Thank God Carlie is gone. She was a terrible character and, judging by her constantly changing appearance, Marvel had as little respect for her as I did. She was spiteful, jealous, and selfish, no matter how many times Marvel had other characters telling us she wasn't. Peter, and comics in general, are better off without her around. This is the first positive development for Peter's personal life since before BND.

Jon said...

I continue to thoroughly enjoy the Animal Man/Swamp Thing goings on as they stand.

I couldn't agree more on both Spider-Man (and spider-island in general) and Action Comics, so far.

CombatSpoon86 said...

I dropped action after issue 2. Didn't feel it was worth the 3.99 tag. Asm was a good ending to the event. American vampire was ok but slow.

the biggest books were Animal Man and Swamp Thing. You can just feel the crossover coming together just by reading both books. The red and the green.

Keith said...

I couldn't agree more with your assessments of American Vampire and Batwing.
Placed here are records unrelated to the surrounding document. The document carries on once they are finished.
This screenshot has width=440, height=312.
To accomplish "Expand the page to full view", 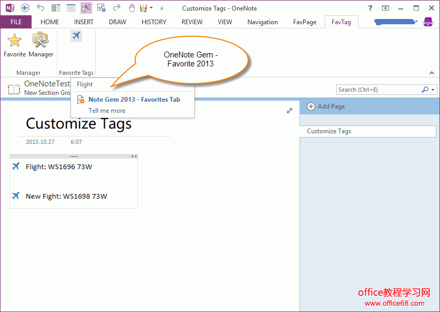I will (289, 111).
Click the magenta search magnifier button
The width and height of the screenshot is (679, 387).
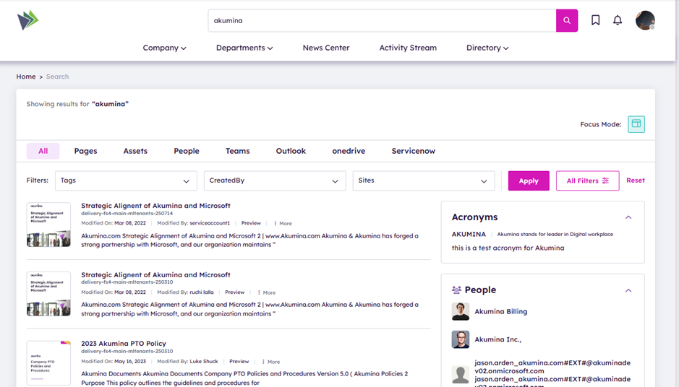coord(566,21)
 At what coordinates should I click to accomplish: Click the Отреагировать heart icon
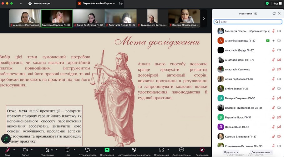pyautogui.click(x=88, y=150)
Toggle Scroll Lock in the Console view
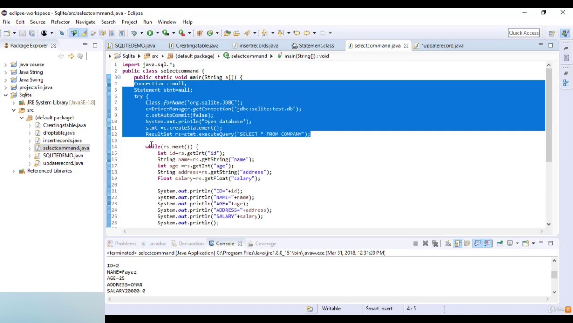573x323 pixels. [458, 243]
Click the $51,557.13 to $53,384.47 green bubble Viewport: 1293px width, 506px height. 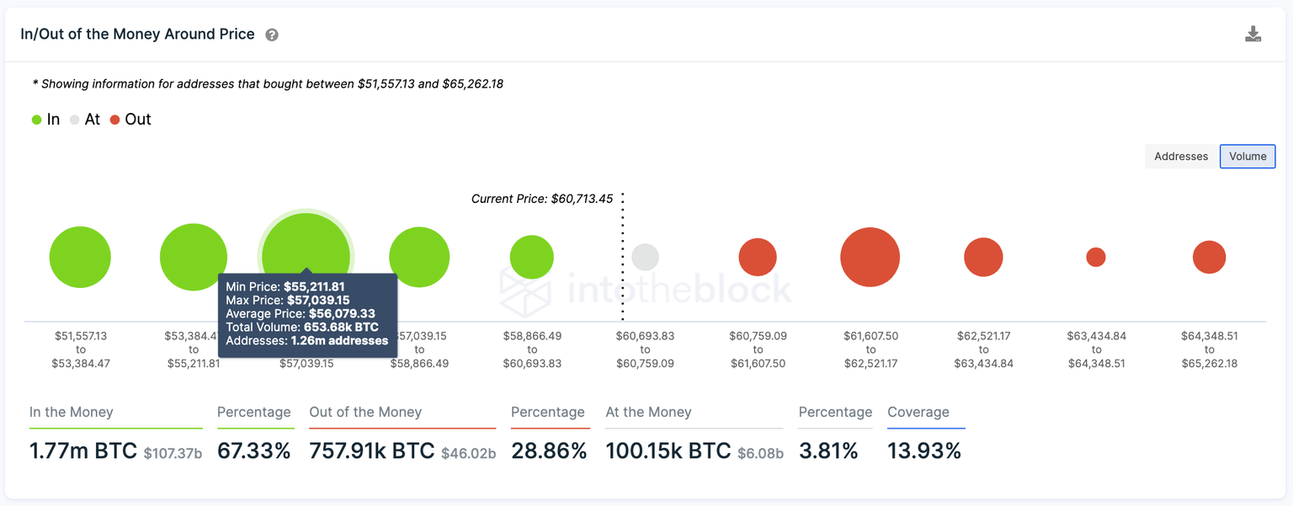coord(80,257)
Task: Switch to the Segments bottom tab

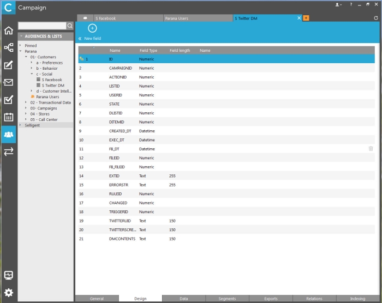Action: 227,299

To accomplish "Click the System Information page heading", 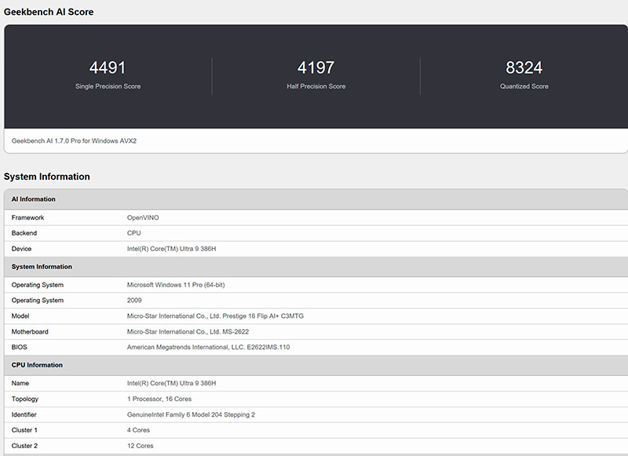I will click(x=47, y=177).
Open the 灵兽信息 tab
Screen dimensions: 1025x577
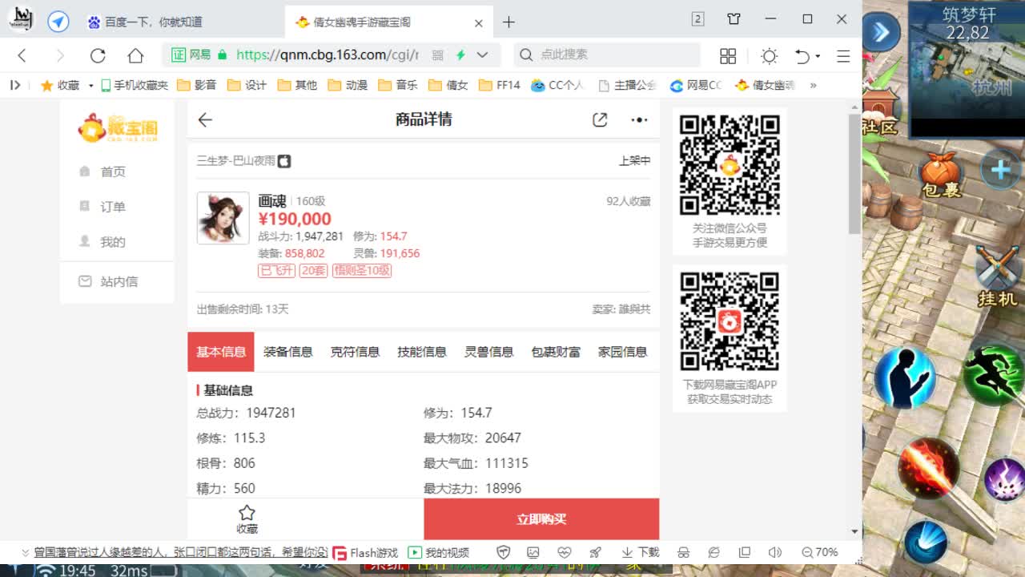point(488,351)
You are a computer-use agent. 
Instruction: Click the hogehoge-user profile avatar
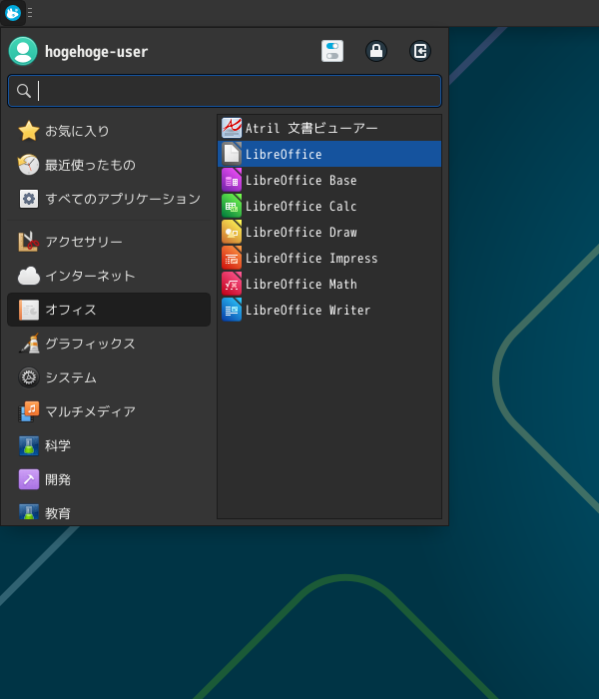pyautogui.click(x=23, y=51)
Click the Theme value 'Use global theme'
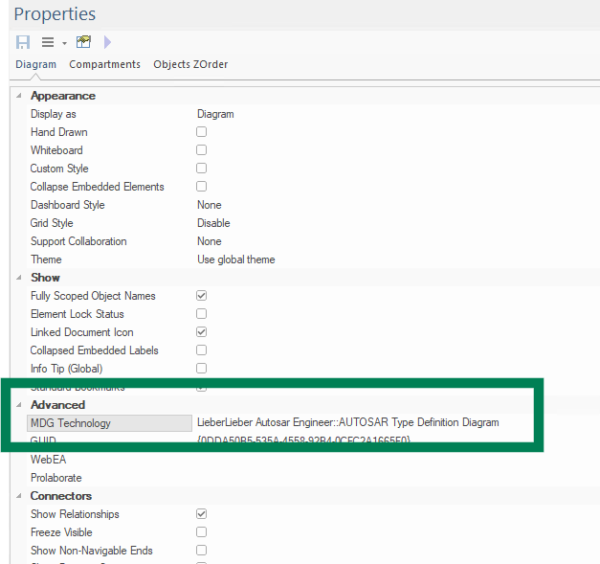600x564 pixels. [x=236, y=259]
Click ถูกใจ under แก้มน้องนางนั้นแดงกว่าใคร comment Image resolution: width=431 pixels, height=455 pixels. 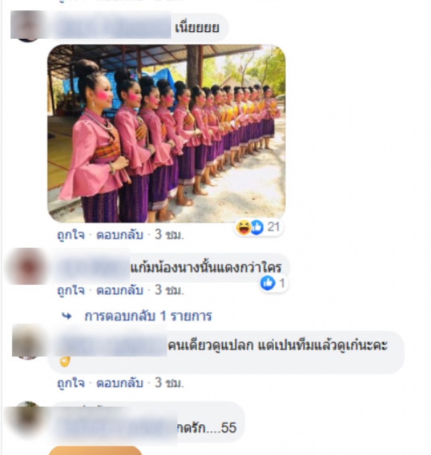pyautogui.click(x=71, y=290)
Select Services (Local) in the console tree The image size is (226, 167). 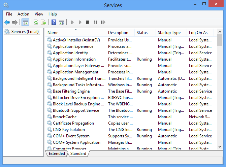(x=25, y=32)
On AV, the flashback was fun, but didn't need to be as long as it was. I do disagree with your take on the art, however. I couldn't place what it was that was turning me off the art at first, but then it hit me when looking at one of the close up panels on Mimiteh's face during the flashback: I felt like I was looking at a Disney princess. The art is far too "kiddish" for AV. I think the overall mood of the story thus far is so intertwined with Rafael Albuquerque's art I don't like seeing fill-ins on the main title (I did love Sean Murphy's art in AV: SOTF, however.) For my money, Albuquerque is the only person with any business drawing the book.

On Batwing, I was along for the ride on #1 and then on #2 I started getting that "hurry-up-and-give-me-something-to-chew-on-feeling." I didn't pick up #3 and after reading your assessment I'm glad I didn't.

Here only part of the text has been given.